Grants received from the National Institute on Ageing, National Cancer Institute at the National Institutes of Health, National Health and Medical Research Council of Australia, Monash University and the Victorian Cancer Agency.

Further Reading

  1. Bibbins-Domingo K & U.S. Preventive Services Task Force Aspirin Use for the Primary Prevention of Cardiovascular Disease and Colorectal Cancer: U.S. Preventive Services Task Force Recommendation Statement. Ann. Intern. Med. 2016. 164:836-45.
  2. Bowman L et al. Effects of Aspirin for Primary Prevention in Persons with Diabetes Mellitus. N. Engl. J. Med. 2018. 379:1529-1539.

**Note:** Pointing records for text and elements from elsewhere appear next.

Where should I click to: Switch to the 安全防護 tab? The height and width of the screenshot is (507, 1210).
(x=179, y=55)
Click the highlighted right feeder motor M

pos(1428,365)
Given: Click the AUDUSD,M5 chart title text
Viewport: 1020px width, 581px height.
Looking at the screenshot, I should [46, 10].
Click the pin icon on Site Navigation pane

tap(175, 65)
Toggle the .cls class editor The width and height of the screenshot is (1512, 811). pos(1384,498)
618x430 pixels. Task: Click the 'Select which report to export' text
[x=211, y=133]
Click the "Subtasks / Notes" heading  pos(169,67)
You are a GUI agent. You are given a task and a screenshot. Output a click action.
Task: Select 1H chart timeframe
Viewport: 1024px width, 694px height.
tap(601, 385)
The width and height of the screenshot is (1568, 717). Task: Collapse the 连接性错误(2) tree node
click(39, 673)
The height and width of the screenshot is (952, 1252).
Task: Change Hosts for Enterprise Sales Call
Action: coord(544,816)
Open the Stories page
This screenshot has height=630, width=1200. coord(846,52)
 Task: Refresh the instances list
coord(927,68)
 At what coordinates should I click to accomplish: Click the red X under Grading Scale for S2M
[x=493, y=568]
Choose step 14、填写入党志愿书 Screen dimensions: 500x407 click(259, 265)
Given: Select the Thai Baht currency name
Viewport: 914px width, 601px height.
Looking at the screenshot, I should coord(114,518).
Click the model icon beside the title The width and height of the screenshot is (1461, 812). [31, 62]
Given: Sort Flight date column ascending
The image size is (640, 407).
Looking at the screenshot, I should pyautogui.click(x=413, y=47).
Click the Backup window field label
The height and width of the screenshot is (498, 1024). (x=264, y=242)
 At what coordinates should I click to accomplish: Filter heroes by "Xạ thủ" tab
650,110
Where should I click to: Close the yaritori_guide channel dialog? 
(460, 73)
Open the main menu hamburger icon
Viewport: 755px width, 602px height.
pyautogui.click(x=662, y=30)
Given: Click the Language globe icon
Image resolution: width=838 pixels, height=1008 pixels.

  3. Gaziano JM et al. Use of aspirin to reduce risk of initial vascular events in patients at moderate risk of cardiovascular disease (ARRIVE): a randomised, double-blind, placebo-controlled trial. Lancet 2018. 392:1036-1046.
  4. Zheng SL & Roddick AJ Association of Aspirin Use for Primary Prevention With Cardiovascular Events and Bleeding Events: A Systematic Review and Meta-analysis. JAMA 2019. 321:277-287.
  5. Fernandes A et al. "Doctor, Should I Keep Taking an Aspirin a Day?". N. Engl. J. Med. 2019. 380:1967-1970.